## Install Package

In [None]:
!pip install mlconfgen==0.2.0

## Download the weights from HuggingFace
> https://huggingface.co/Membrizard/ml_conformer_generator

`edm_moi_chembl_15_39.pt`

`adj_mat_seer_chembl_15_39.pt`

## 1. Generate Molecules using a Reference Molecule and evaluate results

Generate novel molecular structures using a reference molecule as a spatial template. This is ideal when you're interested in discovering structurally similar compounds that may differ chemically, leveraging PyTorch for deep generative modeling and evaluation.

In [None]:
import time
import torch

from rdkit import Chem, RDLogger
from rdkit.Chem import Draw

from mlconfgen import MLConformerGenerator, evaluate_samples

RDLogger.DisableLog('rdApp.*')

if torch.cuda.is_available():
    device = torch.device("cuda:0")
elif torch.backends.mps.is_available():
    device = torch.device("mps:0")
else:
    device = torch.device("cpu")

print(f"Intitialising model on {device}")
    
generator = MLConformerGenerator(
                                 edm_weights="./edm_moi_chembl_15_39.pt",
                                 adj_mat_seer_weights="./adj_mat_seer_chembl_15_39.pt",
                                 device=device,
                                 diffusion_steps=100,
                                )

# Load a Reference conformer
ref_mol = Chem.MolFromMolFile('./assets/demo_files/ceyyag.mol')

# Generate Samples
print("Generation started...")
start = time.time()

# Resampling significantly increases generation quality, while sacrificing speed

samples = generator.generate_conformers(
                                        reference_conformer=ref_mol,
                                        n_samples=10,
                                        variance=2,
                                        resample_steps=4,
                                        )

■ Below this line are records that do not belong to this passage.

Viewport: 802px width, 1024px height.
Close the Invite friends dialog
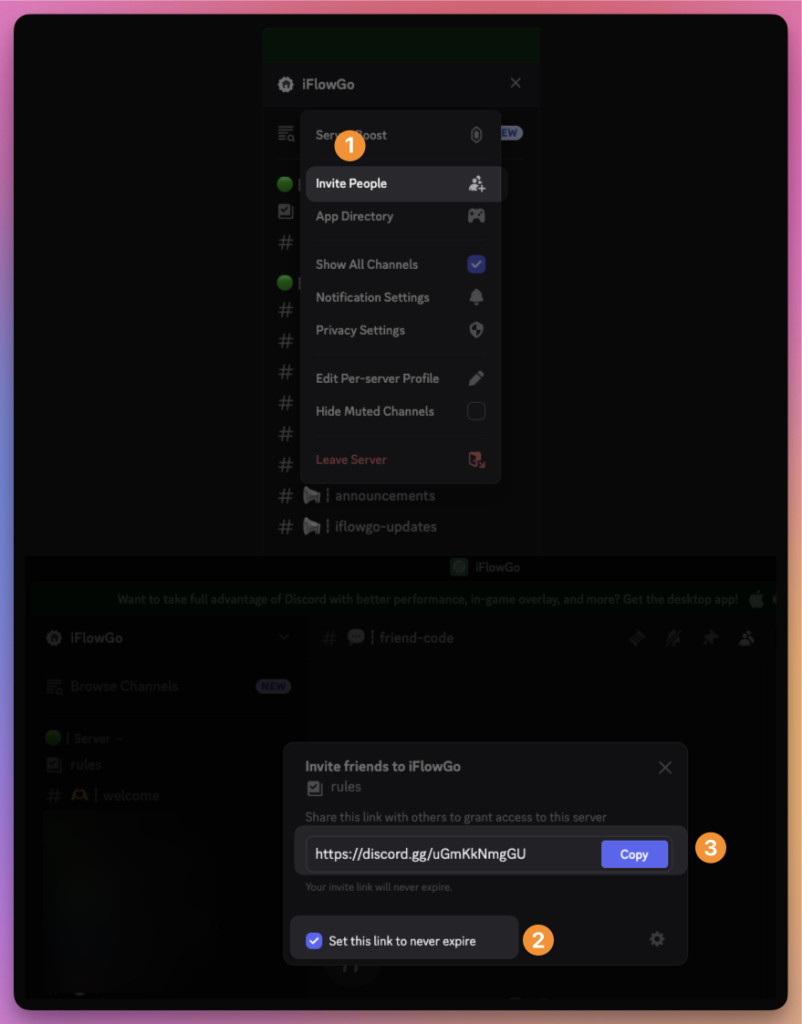[665, 768]
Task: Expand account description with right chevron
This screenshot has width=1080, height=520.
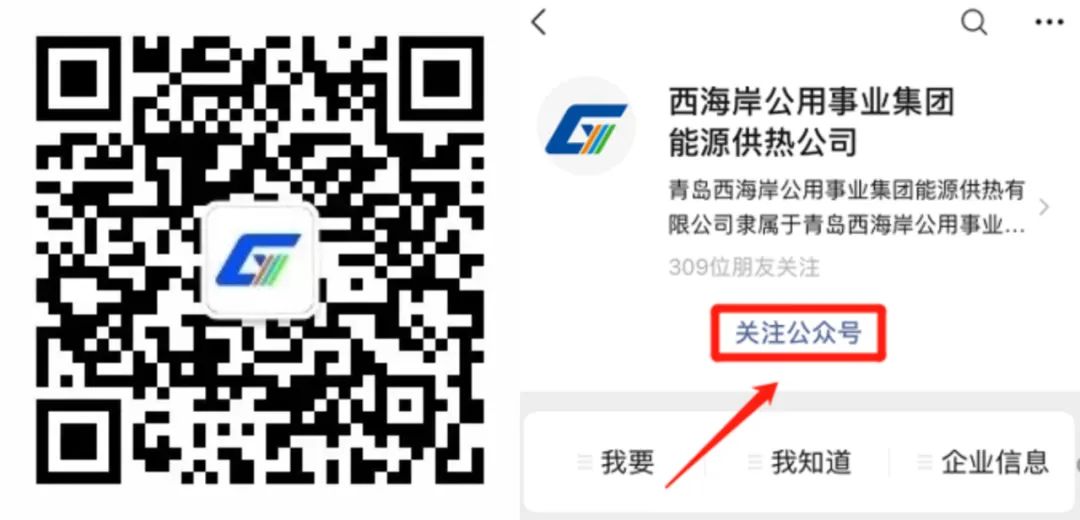Action: click(1044, 207)
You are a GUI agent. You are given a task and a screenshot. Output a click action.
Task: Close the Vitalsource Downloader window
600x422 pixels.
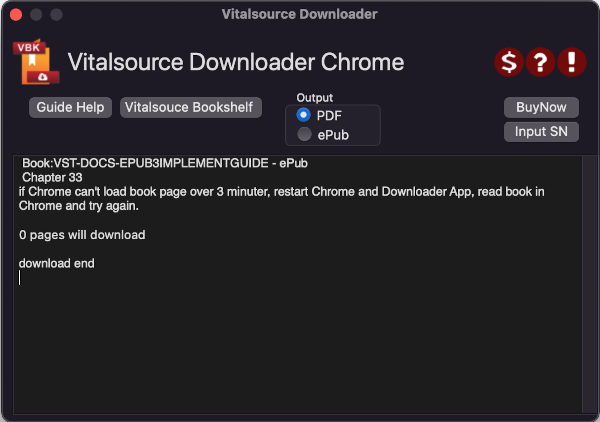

print(f"Generation complete in {round(time.time() - start, 2)}")

# Characterise samples   
_, std_samples = evaluate_samples(ref_mol, samples)

# Display results
mols = []
legends = []
for sample in std_samples:
    mol = Chem.MolFromMolBlock(sample['mol_block'])
    mol = Chem.MolFromSmiles(Chem.MolToSmiles(mol))
    mol.SetProp("Shape_Tanimoto", str(sample['shape_tanimoto']))
    mols.append(mol)
    legends.append(f"Shape Similarity - {round(sample['shape_tanimoto'], 2)}")
    
Draw.MolsToGridImage(mols, legends=legends)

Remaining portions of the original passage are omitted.